Start of Excerpt

Managed IT
7 Real Challenges of Managed IT Services (And How to Navigate Them)
By the ITSco Team
Most articles about managed IT services are written like brochures — all upside, no friction. This one is different. Managed IT services do produce real, measurable improvements for most businesses, but they also involve real challenges that any leader thinking about an MSP engagement should understand up front.
The seven challenges most likely to come up in a managed IT services engagement are: (1) cost comparison is harder than it looks, (2) onboarding is operationally disruptive, (3) the first few months often surface old problems, (4) internal staff sometimes feel threatened, (5) strategic recommendations sometimes get ignored, (6) the MSP-vendor boundary can get confusing, and (7) changing MSPs has real switching costs. Each section explains why it happens and how to navigate it so the engagement succeeds.
1. The Cost Comparison Is Harder Than It Looks
Comparing a flat MSP fee to your current IT costs is genuinely hard. Most businesses underestimate what they are already spending — the vendor invoices, the security tools bolted on separately, the senior staff time consumed by IT problems, the opportunity cost of strategic work that never happens. The headline MSP number often looks higher than what you think you spend today, even when the full comparison favors managed services.
How to navigate: do the full math. Add up every IT-related invoice (helpdesk, security tools, hardware, software, projects), then add a reasonable estimate of internal staff time consumed by IT issues, then compare to the MSP proposal. The honest comparison usually surprises both sides.
2. Onboarding Is Operationally Disruptive
The first 30 to 90 days of any MSP engagement involve real work. The MSP needs to document your environment, take over monitoring and credentials, harden security gaps, and meet your team. None of this is bad — but it requires internal time and attention you may not have budgeted for.
How to navigate: ask the MSP for a written onboarding plan with milestones, internal time estimates, and a clear go-live date. Schedule the onboarding when your business can absorb it, not in the middle of a peak operational period.
3. The First Few Months Often Surface Old Problems
A good MSP audits your environment thoroughly during onboarding and finds issues — out-of-date servers, security gaps, undocumented configurations, end-of-life hardware. Sometimes the list is long. Customers occasionally interpret that as the MSP creating problems, when really the MSP is surfacing problems that already existed.
How to navigate: expect a substantial onboarding findings report. View it as the value of the engagement, not a negative. The whole point of bringing in an MSP is that someone is finally looking at the environment as a whole and prioritizing what to fix.

End of Excerpt

- [Aim of the task]: Summarize the managed IT article in two sentences. The entries after this point come from a different source.

Start of Records shown

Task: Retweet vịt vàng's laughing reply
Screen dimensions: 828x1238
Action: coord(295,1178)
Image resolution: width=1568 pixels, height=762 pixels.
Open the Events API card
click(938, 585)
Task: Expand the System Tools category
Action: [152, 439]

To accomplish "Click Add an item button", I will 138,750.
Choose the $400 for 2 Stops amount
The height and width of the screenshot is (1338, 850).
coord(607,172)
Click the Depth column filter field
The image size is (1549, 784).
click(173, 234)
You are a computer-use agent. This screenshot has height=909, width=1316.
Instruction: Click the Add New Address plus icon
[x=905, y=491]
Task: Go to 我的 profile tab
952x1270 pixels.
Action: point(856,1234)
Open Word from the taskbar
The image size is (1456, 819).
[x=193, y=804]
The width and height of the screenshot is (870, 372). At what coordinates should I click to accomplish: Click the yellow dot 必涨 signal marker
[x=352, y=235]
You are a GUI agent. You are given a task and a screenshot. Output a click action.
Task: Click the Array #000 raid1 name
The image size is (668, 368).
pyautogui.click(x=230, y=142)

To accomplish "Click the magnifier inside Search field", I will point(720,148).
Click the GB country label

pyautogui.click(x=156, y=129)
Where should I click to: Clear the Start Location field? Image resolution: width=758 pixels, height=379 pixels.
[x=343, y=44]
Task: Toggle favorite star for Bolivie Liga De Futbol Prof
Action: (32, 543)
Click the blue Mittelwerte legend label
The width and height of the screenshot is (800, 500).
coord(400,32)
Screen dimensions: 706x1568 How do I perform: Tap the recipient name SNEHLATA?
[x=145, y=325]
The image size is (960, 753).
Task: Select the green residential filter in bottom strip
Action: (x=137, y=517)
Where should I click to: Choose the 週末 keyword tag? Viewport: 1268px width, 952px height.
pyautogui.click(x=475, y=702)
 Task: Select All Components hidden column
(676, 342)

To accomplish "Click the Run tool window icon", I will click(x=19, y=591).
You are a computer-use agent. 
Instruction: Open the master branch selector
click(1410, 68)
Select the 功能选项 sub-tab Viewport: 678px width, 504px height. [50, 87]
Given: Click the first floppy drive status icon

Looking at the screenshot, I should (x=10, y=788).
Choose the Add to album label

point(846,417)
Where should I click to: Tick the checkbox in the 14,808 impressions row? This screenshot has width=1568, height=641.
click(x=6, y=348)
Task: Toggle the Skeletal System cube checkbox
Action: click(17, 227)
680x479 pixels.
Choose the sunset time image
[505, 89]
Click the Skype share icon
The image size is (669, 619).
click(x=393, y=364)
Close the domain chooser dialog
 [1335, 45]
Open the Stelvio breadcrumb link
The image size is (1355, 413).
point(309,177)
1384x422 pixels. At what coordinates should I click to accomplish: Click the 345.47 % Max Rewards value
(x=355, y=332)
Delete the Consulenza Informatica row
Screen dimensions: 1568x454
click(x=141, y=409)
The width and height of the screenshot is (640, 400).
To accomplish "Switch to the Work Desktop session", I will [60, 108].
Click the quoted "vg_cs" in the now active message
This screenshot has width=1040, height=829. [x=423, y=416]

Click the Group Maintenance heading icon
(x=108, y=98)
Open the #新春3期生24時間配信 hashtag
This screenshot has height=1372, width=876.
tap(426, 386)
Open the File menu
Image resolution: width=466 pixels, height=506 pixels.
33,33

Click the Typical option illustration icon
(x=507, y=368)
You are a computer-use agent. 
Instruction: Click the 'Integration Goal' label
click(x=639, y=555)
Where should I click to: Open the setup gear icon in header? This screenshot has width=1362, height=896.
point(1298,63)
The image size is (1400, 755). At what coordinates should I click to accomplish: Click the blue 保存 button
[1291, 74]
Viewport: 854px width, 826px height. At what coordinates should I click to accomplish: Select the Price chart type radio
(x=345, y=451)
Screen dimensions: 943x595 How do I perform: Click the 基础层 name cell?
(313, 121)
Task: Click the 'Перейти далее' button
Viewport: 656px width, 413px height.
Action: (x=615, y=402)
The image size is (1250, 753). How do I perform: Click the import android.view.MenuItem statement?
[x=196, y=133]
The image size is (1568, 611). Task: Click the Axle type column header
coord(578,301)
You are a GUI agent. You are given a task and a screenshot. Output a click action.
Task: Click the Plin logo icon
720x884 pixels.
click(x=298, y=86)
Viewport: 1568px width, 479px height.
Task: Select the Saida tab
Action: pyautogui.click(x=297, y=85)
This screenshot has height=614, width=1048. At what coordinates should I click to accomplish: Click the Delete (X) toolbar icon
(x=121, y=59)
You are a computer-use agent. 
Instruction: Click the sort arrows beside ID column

End of Records shown

- [Complete output]: Managed IT services bring real, measurable improvements for most businesses, but they also involve seven challenges: hard cost comparisons, disruptive onboarding, old problems surfacing in the first months, internal staff feeling threatened, strategic recommendations being ignored, a confusing MSP-vendor boundary, and real switching costs. For the first three, the advice is to do the full cost math, get a written onboarding plan scheduled outside peak periods, and treat the onboarding findings report as the value of the engagement rather than a negative.